___ Input records ___

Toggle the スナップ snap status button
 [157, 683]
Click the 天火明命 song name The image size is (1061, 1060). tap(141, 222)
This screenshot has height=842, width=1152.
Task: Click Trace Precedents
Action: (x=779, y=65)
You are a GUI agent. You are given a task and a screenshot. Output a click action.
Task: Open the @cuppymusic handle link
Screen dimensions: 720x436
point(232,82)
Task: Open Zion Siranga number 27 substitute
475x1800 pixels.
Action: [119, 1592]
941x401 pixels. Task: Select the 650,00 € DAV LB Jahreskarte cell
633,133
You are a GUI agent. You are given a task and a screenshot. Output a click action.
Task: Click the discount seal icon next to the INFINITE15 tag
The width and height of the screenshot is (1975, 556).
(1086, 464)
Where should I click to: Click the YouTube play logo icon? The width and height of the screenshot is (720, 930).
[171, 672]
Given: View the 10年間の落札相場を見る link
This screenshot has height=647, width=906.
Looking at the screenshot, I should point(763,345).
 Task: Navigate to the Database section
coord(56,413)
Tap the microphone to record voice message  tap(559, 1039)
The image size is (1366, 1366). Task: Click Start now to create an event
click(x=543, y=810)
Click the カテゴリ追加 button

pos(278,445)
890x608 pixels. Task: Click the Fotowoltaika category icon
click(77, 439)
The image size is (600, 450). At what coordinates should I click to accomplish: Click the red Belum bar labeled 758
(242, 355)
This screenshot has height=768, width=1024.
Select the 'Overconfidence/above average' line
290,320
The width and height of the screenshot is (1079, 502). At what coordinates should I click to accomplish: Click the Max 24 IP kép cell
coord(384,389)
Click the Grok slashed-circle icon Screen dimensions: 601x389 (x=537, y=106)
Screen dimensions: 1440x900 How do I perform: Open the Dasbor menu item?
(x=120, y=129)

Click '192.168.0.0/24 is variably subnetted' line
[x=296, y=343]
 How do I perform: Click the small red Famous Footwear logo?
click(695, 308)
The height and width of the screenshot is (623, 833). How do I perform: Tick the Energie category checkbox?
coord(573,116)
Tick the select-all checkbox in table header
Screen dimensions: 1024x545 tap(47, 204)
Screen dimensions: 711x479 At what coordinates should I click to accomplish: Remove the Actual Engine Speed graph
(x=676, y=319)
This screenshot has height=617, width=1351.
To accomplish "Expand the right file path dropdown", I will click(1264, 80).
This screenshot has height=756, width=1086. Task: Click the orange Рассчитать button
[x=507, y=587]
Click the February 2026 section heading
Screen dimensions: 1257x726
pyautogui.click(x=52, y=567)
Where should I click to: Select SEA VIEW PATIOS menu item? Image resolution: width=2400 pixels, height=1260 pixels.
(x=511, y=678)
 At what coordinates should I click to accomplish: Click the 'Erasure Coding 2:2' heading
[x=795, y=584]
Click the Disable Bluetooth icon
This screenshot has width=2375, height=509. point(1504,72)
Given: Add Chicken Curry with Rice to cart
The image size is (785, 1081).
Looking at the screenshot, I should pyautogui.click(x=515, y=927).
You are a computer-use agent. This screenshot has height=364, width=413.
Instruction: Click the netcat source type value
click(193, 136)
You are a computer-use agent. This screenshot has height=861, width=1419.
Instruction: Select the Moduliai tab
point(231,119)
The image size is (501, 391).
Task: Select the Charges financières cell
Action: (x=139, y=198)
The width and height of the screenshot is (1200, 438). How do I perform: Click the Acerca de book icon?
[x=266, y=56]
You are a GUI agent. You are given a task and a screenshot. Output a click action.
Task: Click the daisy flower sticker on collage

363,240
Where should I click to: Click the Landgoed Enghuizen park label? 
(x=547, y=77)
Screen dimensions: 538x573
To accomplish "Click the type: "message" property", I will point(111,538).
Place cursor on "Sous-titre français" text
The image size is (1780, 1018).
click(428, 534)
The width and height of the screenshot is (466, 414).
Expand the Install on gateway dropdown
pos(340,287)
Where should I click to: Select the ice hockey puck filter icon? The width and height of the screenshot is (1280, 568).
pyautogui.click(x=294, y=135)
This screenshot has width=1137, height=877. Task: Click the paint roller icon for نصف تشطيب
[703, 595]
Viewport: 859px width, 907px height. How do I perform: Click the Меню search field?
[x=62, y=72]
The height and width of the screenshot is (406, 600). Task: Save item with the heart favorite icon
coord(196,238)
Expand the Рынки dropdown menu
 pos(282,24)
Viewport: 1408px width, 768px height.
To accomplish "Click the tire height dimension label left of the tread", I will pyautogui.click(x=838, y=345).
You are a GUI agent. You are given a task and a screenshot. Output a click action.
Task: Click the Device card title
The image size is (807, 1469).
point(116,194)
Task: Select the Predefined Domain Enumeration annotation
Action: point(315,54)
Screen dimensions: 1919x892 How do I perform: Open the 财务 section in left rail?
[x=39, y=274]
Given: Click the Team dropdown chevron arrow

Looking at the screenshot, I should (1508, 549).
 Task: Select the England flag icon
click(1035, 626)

___

Directions —
Return, with no change at all, every line in the entries above from the line containing "Tick the select-all checkbox in table header" through the line containing "This screenshot has height=617, width=1351.".

The completed task —
Tick the select-all checkbox in table header
Screen dimensions: 1024x545 tap(47, 204)
Screen dimensions: 711x479 At what coordinates should I click to accomplish: Remove the Actual Engine Speed graph
(x=676, y=319)
This screenshot has height=617, width=1351.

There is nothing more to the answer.